Exchange market makers would be required to engage in a course of dealings to assist in the maintenance, to the extent reasonably practicable, of fair and orderly markets.[140] Specifically, market makers would have an obligation to maintain continuous two-sided quotes for the securities in which it is registered, at prices reasonably related to the prevailing market; to maintain adequate capital; and to meet certain monthly quotation requirements.[141] The proposed rules also impose other obligations on market makers, including a requirement to establish information barriers when engaging in other business activities.[142] These rules governing CHX market makers are similar to other exchanges' rules previously approved by the Commission.[143] Accordingly, the Commission believes that the proposed rules are consistent with the Act.

D. Institutional Brokers

Under the Exchange's proposed rules, institutional brokers would be considered to be “on the Exchange,” and as such, customer orders received by an institutional broker would be deemed to be on the Exchange and immediately subject to the Exchange's rules.[144] For example, the proposed rules require that institutional brokers use an electronic system, acceptable to the Exchange, integrating an institutional broker's trading activities in the Matching System, outside of the Matching System, and in other market centers.[145] Additionally, because institutional brokers could execute orders outside of the Matching System but still on the Exchange, the Exchange has proposed rules to govern this activity.[146] First, such transactions would be required be reported to the Exchange within 10 seconds after the trade occurs. Further, the Exchange represents that it has built a functionality to allow an institutional broker to pull up a “validation window” to ensure that a trade being done outside of the Matching System does not violate trade-through provisions. In addition, to help ensure that trades outside of the Matching System are not inconsistent with an institutional broker's fiduciary duties, once an institutional broker pulls up a validation screen, it would be required to complete the transaction and could not cancel out of the functionality, subject to certain limited exceptions.[147]

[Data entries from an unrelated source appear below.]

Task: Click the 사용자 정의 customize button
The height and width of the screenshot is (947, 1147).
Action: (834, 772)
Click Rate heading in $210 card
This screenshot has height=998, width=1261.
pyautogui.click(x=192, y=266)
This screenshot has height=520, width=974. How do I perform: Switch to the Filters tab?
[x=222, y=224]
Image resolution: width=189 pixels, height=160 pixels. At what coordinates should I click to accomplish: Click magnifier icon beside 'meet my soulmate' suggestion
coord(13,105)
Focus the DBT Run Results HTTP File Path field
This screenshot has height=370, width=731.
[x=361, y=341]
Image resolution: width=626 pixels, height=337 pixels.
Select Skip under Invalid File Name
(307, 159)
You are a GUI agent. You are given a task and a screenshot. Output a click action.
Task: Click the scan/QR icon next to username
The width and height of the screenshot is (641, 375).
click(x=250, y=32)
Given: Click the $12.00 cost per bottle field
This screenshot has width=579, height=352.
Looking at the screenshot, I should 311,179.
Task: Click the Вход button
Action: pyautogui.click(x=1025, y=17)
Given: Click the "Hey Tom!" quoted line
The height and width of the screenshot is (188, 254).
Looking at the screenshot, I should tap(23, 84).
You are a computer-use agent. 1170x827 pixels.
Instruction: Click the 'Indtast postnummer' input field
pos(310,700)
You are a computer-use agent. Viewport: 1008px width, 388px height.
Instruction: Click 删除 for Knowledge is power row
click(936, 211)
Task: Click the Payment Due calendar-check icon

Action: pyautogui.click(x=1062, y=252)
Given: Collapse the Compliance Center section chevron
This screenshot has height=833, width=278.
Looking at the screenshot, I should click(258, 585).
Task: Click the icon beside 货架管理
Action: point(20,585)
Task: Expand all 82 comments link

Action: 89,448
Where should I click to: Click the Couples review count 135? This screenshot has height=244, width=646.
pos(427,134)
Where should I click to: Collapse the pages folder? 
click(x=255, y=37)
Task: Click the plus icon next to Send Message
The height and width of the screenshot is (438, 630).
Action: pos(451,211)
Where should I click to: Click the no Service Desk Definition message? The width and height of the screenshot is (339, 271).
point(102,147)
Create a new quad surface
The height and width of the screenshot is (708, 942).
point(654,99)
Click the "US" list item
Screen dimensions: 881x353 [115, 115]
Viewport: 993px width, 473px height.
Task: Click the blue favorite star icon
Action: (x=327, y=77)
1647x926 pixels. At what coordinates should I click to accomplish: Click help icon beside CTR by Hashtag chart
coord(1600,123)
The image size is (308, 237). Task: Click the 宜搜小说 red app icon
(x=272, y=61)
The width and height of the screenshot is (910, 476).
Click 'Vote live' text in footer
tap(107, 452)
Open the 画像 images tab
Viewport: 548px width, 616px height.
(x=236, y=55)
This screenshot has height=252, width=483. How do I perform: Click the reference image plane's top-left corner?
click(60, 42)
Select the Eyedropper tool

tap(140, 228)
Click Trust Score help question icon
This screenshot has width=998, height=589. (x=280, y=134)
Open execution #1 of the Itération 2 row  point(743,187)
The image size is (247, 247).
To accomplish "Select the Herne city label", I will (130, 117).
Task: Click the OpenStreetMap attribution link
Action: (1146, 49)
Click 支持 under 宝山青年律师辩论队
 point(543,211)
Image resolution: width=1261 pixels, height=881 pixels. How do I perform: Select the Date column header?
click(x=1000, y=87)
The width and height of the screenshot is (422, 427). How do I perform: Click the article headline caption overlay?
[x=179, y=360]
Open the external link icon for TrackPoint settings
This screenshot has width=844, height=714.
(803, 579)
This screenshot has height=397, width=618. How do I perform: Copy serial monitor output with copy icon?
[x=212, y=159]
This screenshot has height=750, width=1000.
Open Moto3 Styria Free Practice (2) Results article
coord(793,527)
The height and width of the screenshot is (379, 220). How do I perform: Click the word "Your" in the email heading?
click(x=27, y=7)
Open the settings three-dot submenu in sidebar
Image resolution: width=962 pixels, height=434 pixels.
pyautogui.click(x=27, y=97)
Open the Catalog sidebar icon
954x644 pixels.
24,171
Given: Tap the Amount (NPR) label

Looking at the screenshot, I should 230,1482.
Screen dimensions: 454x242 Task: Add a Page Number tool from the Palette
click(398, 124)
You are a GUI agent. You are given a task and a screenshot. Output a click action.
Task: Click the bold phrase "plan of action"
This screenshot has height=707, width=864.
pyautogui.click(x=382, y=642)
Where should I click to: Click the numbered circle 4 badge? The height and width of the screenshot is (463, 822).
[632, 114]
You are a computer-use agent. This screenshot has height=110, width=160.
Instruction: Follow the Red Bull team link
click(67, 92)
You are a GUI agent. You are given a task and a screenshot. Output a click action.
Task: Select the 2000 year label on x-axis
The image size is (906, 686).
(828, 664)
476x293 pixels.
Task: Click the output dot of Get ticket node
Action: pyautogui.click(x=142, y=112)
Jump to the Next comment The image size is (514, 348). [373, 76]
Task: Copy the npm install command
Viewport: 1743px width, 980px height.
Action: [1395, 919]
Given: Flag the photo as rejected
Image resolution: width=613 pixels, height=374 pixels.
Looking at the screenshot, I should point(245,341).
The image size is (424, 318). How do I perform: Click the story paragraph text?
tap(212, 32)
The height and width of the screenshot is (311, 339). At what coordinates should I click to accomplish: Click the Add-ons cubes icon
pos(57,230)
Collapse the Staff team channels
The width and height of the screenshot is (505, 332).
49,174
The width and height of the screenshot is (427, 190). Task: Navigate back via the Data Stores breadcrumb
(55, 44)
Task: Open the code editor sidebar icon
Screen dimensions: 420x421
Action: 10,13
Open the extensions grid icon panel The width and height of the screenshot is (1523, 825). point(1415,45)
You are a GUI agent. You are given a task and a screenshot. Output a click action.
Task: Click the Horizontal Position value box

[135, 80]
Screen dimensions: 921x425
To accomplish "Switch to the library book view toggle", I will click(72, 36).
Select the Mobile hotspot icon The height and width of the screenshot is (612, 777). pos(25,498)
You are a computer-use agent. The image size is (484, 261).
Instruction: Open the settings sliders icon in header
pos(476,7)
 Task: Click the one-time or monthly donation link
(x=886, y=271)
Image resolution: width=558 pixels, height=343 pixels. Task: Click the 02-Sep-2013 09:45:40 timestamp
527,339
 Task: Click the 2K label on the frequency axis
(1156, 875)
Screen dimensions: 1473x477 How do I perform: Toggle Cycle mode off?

The Commission believes that the proposed rules governing institutional brokers should allow the Exchange to monitor appropriately the activities of institutional brokers and to help ensure that they are complying both with the rules of the Exchange and their fiduciary duties. The Commission also believes that the proposed rules will require the Exchange to carefully oversee the activities of institutional brokers, and to detect any potential abuses. Accordingly, the Commission believes that the proposed rules governing institutional brokers are consistent with the Act.

E. Regulation NMS

The Commission believes that the proposed rule change is consistent with the requirements of Regulation NMS.[148] In proposed Article 20, Rule 6, CHX proposes to adopt a rule with regard to locked and crossed markets, as required by Rule 610(d) of Regulation NMS.[149] The Exchange's proposed rules include marking certain orders meeting the requirements of Rule 600(b)(30) of Start Printed Page 59572Regulation NMS [150] as intermarket sweep orders and accepting orders marked as intermarket sweep orders, which would allow orders so designated to be automatically matched and executed without reference to protected quotations at other trading centers. The Commission also believes that CHX's proposed immediate-or-cancel functionality [151] is consistent with Rule 600(b)(3) of Regulation NMS. The Exchange has designed its proposed rules relating to orders types and eligibility [152] and order execution [153] to comply with the requirements of Regulation NMS. As noted above, these proposed rules provide that the Matching System will accept only orders (except for cross orders, as discussed above) that meet the increment requirements of Rule 612 of Regulation NMS (unless and to the extent exempted from Rule 612 by Commission order).[154]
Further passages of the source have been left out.